Eh… Humm… Ellos son gente estupenda. Los he conocido otra vez hace poco. No sé… Algo pasó y…, bueno, yo acabé en la calle…
¡Dios mío! ¡Si sólo tenía cuatro años!
Sí, cuatro y medio, y después estuve hasta los nueve años sobreviviendo en las calles con una pandilla de chiquillos.
¿Mendigando?
Bueno. Y robando. Éramos un grupo de críos y robábamos en pandilla para poder comer por toda la Italia de posguerra.
Duro aprendizaje.
¡La ciencia de la calle! Siempre he pensado que lo que aprendí entonces con aquellos ladronzuelos me sirvió después como investigador: una cierta intuición del porvenir…
¿En qué sentido?
Mire, el cerebro está todo interconectado. Crees que aprendes sólo solfeo y en realidad estás fortaleciendo también tu orientación en el campo; crees que sólo juegas al ajedrez y en realidad también perfeccionas tu sensibilidad cromática… El cerebro tiene caminos aún inexplorados, pero ciertos.
¿Y su madre?
Tuvo a mi hermana en cautiverio y se la quitaron y sobrevivió. Le costó dos años encontrarme en aquella pandilla de delincuentes: habíamos salido del Tirol y acabamos en Calabria. Y mamá decidió que nos fuéramos a América, porque ella tenía allí un hermano.
¿Y allí empezó a estudiar?
En Filadelfia. No aprendí a leer hasta los 13 años, pero entonces ya sabía todo sobre la vida: me las había ingeniado para sobrevivir. Y luego resultó que yo era un empollón.
Harvard… Doctorado con honores.
Y ante todo un estilo de trabajo. Mi estilo es personal, pero en equipo, un equipo pequeño. Jamás subcontrato un trabajo: todo lo hacemos nosotros en nuestro laboratorio.
¿Por qué?
Nadie hace mejor un trabajo que quien lo desea. El éxito investigador depende a menudo de pequeñísimos detalles: alguien que hace sólo una parte, sólo por dinero y por encargo no lo va a hacer tan bien como tú.
Doctor: se ha cargado el outsourcing.
Lo que queda de verdad es el trabajo personal, vocacional y artesano.
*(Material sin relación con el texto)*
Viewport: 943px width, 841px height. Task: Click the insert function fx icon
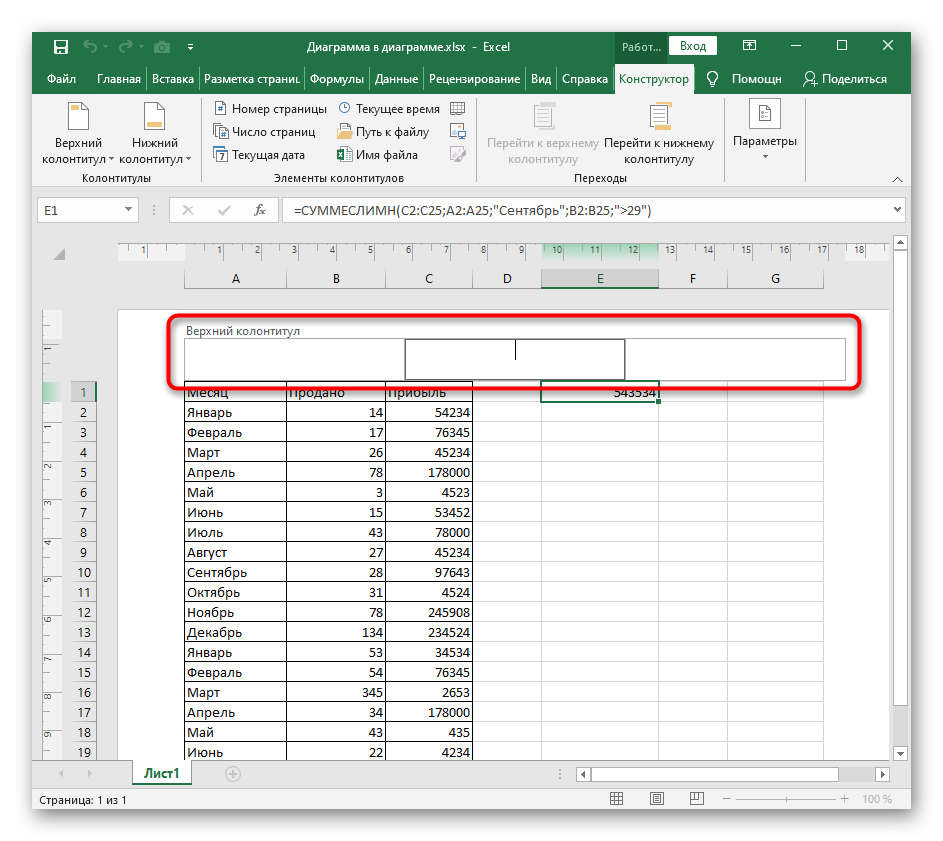(260, 210)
Ahora empiezo un proyecto para los próximos veinte años, pero nunca olvido que los descubrimientos siempre se producen por casualidad… si trabajas lo suficiente para provocarla.
¿De qué se trata ahora, doctor?
¿Por qué los ratones sólo viven dos años? ¿Qué genes hay que modificarles para que vivan más y con sus capacidades intactas?
¿Curaremos el cáncer?
No podremos prevenirlo, pero sí mejorarán las terapias hasta conseguir curar muchos cánceres, y, al final, seguramente todos.
Ha curado algunos de forma insólita.
Sólo se trata de encontrar la proteína que falla y el medicamento que soluciona el fallo ese tan específico en un gen determinado: tenemos 30.000. ¡Es el puzzle más interesante que se pueda imaginar! Todo está en él y en cómo nuestro cerebro se relaciona con el medio y estimula genes.
¿Creó un ratón obsesivo-compulsivo?
Le inyectamos a un ratón la modificación del gen correspondiente: ¡y el ratón actuaba igual que un humano con ese síndrome!
Y demostró que nuestros genes se pueden reparar: así empezó el futuro.
Nada me hace más feliz que descubrir cómo funciona un mecanismo: los genes son inteligencia – capacidad de adaptación- almacenada y transmitida por aquellos que lograron sobrevivir. ¡Menudo mecanismo!
¿La investigación debe tener límites?
La información no debe tener límites, pero su utilización, sí: límites que cambian. En los 70, por ejemplo, los conservadores, la religión y los políticos condenaron la fecundación in vitro. Hoy el cinco por ciento de los bebés son probeta: ¿dónde estarán los límites en el futuro?
"Familia desestructurada sin padre y con una madre bohemia que acaba en la cárcel; su hijo con cuatro años mendiga y roba en las calles": podría ser la infancia de Al Capone y, en cambio, es la de uno de los seres más inteligentes y bondadosos que he conocido. Nobel de Medicina, sí, pero créanme que en él no es lo más importante. Su franca sonrisa, su talento, su optimismo y su incapacidad de hablar mal, incluso de los granjeros que yo – más cínico- diría que le abandonaron por dinero, hacen de Capecchi uno de los personajes que han pasado por La Contra que, de paso, han cambiado mi vida. Tras conocerle, me lo pensaré dos veces antes de quejarme de mi mala suerte o de hablar mal de alguien.